Consider the words of Forbes contributor Jonathan Brill, for example, who describes the type of personality he notices in some of the best founders he's come across during his life.

"Working for someone else felt very unnatural and made them unhappy to the point where doing their own thing was inevitable," Brill said in this article. "The best founders I've worked for never thought about the risk of entrepreneurship vs the alternative because the alternative was never viable."

You might think that the hint of unhappiness, the idea that someone could feel such discontent, is a pretty strong one to make, but it makes even more sense when you link that feeling to some of the decisions people take during their careers. Mark Cuban got to where he is by disobeying his bosses (who he had better ideas than, by the way) before he made himself a billionaire, while CEO Jon Oringer was relentless in getting Shutterstock to giant status before becoming New York City tech scene's first billionaire (before that, he'd started 10 businesses that "didn't get off the ground").

All that risk, seemingly to do things their own way.
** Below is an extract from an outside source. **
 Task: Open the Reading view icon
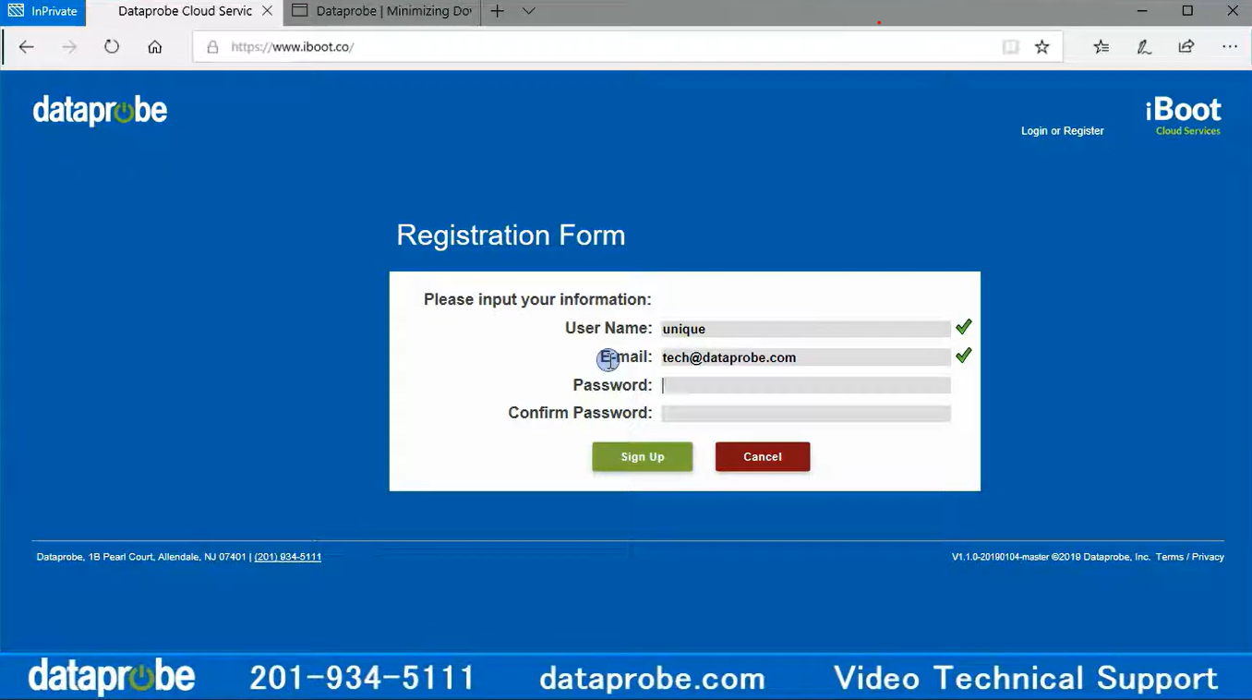pyautogui.click(x=1011, y=47)
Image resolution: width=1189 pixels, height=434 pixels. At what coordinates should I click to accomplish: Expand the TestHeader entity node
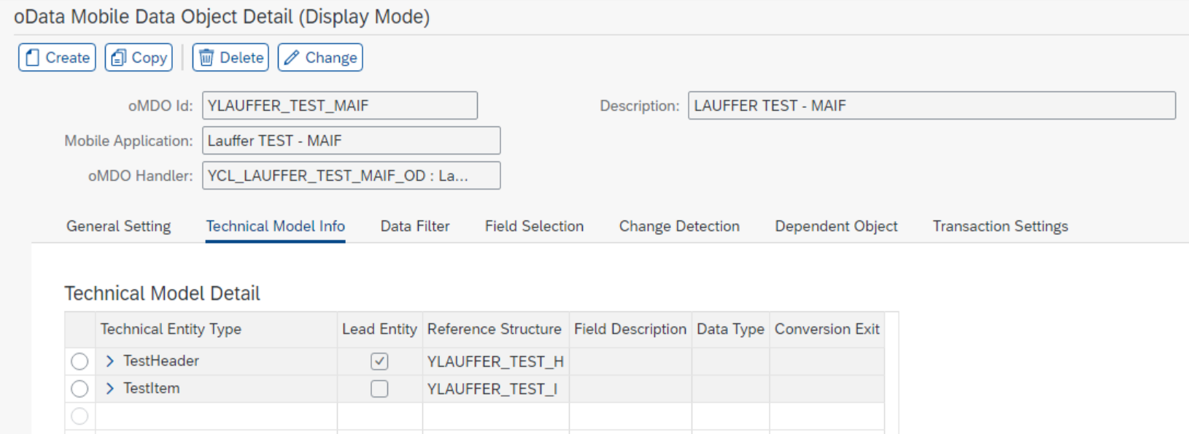click(x=110, y=361)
But it's not just about satisfying personal arrogance, says one entrepreneur, it's about the conviction that one can do things not just in their own way, but in the right way as well.

"I was on fumes,"Leo Rocco, a former IBM employee who founded GoPago, told Entrepreneur. "It takes an amazing amount of resolve and mental strength to continue doing what you're doing and fight the self-doubt that inevitably creeps in, but when you truly believe in the business you're creating, there's just no other way to do it."

These type of desires, the sensation inside of someone that pushes them to go at anything alone, can be exhibited in many ways. Even if you simply, for example, can't help but make a little tweak to the procedures your boss wants you to go through, yet still arrive at the common goal, or if you require a bit of freedom at your job to execute it effectively, that can be a way of fulfilling the need to do your own thing.

Ultimately, everyone does not have to pack up their bags, head to Silicon Valley and hope to build and empire on their dreams. Just know that if you relate to the aforementioned names and you share, even in some small part, the desire to manifest your sense of independence through the way you work, you might just have that good ol' spirit of an entrepreneur.